- Direction:
Copy the records below word for word, starting at the line that contains "Image resolution: width=575" and stopping after the line that contains "Looking at the screenshot, I should [354, 843].".

- Data for this task:
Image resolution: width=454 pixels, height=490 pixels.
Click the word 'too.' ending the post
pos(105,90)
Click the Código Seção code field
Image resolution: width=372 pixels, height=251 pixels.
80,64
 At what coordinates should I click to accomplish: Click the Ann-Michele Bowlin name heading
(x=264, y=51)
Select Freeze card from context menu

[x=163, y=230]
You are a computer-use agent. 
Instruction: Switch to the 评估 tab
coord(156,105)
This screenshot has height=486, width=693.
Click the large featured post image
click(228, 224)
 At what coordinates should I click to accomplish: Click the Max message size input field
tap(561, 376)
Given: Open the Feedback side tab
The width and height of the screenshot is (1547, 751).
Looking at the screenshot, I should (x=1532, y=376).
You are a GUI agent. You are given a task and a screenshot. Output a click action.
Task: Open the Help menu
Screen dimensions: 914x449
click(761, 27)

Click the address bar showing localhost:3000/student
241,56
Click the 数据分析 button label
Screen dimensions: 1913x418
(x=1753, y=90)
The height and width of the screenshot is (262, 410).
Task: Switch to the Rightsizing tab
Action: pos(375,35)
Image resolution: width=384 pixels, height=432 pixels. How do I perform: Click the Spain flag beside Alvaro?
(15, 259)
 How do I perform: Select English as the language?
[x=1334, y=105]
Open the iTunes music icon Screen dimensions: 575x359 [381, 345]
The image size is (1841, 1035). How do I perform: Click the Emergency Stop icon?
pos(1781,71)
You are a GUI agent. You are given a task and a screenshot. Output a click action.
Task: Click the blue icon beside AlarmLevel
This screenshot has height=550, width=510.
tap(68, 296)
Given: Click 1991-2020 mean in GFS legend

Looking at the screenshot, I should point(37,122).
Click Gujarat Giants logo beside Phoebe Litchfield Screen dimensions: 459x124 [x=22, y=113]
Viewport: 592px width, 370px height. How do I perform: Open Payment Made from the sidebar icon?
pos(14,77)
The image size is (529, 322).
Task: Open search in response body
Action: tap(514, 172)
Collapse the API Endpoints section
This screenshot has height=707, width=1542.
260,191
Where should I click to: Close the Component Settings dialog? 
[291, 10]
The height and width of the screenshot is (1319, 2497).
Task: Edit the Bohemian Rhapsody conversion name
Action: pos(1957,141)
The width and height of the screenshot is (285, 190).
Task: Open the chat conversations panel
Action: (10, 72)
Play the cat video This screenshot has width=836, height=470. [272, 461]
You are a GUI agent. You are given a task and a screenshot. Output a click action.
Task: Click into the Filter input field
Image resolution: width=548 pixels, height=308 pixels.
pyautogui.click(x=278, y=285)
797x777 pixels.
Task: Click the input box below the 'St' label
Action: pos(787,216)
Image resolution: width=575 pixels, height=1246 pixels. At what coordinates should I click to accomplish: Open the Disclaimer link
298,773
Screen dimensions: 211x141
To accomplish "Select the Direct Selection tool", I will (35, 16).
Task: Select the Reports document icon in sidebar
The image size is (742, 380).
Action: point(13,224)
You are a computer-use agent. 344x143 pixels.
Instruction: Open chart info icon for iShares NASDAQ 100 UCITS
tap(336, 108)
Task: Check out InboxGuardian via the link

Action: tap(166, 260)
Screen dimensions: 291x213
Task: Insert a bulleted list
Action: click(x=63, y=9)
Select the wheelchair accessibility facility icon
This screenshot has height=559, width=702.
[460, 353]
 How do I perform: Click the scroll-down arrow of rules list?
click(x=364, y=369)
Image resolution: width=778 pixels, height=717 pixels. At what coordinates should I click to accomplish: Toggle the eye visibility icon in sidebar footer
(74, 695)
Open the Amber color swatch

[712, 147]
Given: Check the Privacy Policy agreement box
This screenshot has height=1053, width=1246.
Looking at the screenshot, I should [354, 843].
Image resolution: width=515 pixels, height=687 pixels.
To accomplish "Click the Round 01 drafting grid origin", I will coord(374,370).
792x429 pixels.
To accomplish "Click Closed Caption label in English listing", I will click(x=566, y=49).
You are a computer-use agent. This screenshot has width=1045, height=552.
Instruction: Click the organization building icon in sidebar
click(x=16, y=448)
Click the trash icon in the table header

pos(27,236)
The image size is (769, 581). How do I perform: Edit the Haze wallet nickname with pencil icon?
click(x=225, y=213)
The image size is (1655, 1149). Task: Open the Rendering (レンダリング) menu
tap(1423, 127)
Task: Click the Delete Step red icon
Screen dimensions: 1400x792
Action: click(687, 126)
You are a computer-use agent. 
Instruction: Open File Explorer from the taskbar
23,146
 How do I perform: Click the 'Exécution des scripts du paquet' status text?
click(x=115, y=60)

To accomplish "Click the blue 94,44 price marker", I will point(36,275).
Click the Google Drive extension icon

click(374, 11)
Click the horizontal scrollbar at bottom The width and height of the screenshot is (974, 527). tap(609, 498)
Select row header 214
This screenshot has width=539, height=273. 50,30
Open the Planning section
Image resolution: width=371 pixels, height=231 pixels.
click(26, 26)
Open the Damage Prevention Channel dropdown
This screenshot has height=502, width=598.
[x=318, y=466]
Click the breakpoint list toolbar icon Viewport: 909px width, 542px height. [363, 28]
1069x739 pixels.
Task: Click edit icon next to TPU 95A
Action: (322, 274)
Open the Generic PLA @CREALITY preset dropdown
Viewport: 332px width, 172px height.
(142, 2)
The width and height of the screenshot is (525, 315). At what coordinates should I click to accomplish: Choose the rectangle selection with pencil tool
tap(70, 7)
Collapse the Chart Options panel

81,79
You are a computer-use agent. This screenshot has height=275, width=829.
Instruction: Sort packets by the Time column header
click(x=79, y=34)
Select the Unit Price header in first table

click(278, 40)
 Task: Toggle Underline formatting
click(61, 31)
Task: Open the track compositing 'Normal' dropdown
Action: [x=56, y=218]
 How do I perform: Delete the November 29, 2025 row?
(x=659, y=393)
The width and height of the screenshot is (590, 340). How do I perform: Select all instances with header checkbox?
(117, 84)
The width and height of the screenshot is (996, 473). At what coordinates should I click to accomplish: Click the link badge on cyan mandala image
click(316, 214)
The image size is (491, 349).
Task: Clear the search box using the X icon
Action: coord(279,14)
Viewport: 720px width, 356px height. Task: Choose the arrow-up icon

- Output of the task:
Image resolution: width=575 pixels, height=1246 pixels. At what coordinates should I click to accomplish: Open the Disclaimer link
298,773
Screen dimensions: 211x141
To accomplish "Select the Direct Selection tool", I will (35, 16).
Task: Select the Reports document icon in sidebar
The image size is (742, 380).
Action: point(13,224)
You are a computer-use agent. 344x143 pixels.
Instruction: Open chart info icon for iShares NASDAQ 100 UCITS
tap(336, 108)
Task: Check out InboxGuardian via the link

Action: tap(166, 260)
Screen dimensions: 291x213
Task: Insert a bulleted list
Action: click(x=63, y=9)
Select the wheelchair accessibility facility icon
This screenshot has height=559, width=702.
[460, 353]
 How do I perform: Click the scroll-down arrow of rules list?
click(x=364, y=369)
Image resolution: width=778 pixels, height=717 pixels. At what coordinates should I click to accomplish: Toggle the eye visibility icon in sidebar footer
(74, 695)
Open the Amber color swatch

[712, 147]
Given: Check the Privacy Policy agreement box
This screenshot has height=1053, width=1246.
Looking at the screenshot, I should [354, 843].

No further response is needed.